A bit later, however, the Los Angeles City Council, hoping to cover the regulation bases a bit more comprehensively, proposed its own marijuana regulation scheme, which is now being offered on the same ballot under the name Measure M. The city council-sponsored Measure M addresses the same issues – a city permitting process, the establishment of criminal penalties, nuisance abatement and other penalties for violations, and a more detailed tax scheme, including taxes on both gross receipts and additional activities such as marijuana transportation, testing, research, manufacturing, cultivation and more. It would also give the City Council the official authority to develop the specifics of the regulatory scheme through a series of public hearings later this year, and the ability to change or add new regulations as needed over time.

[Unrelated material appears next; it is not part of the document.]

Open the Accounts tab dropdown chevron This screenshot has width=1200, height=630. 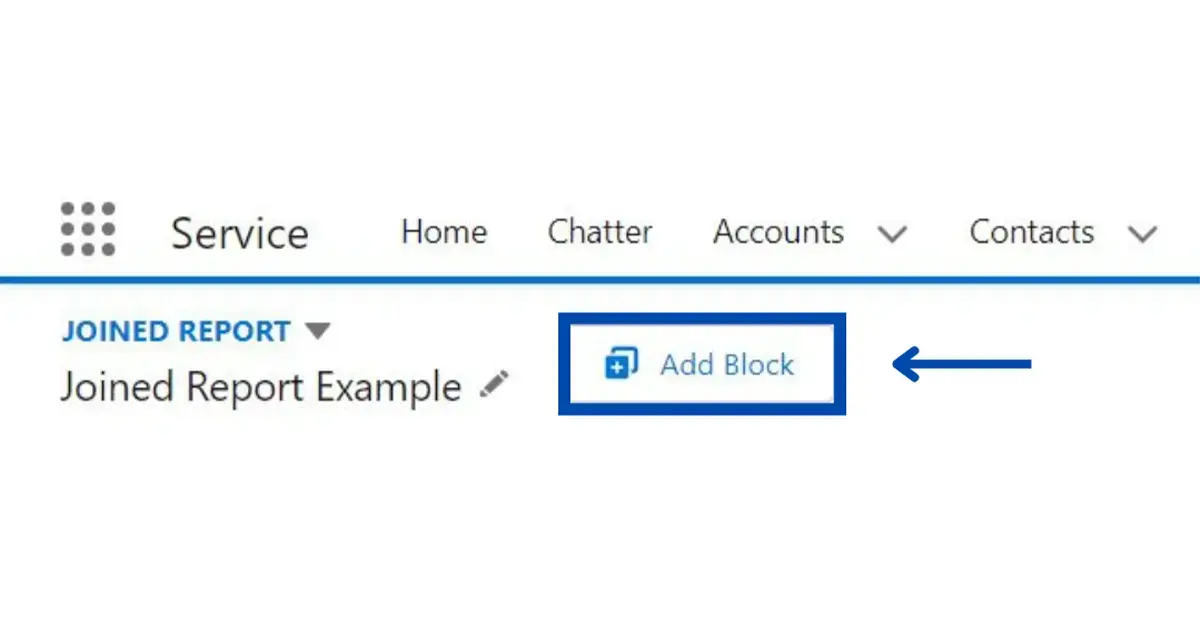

Measure M, with the sponsorship of the City Council, has won endorsements from the L.A. Times, L.A. Weekly, and – yes – even the United Cannabis Business Alliance, the original sponsor of Measure N, which has now abandoned that earlier proposal and is urging its members and supporters to vote “yes” for Measure M and “no” on Measure N (which now has no current endorsements or official supporters).
Finally, it’s worth noting that both measures need a simple majority of voter support to pass. This means that if both measures win more than 50% of the vote, the measure that receives the most votes will take precedence. (And that means that voting yes vote on both measures, as some voters might tempted to do to ensure that one or the other passes, could actually muddy the waters.)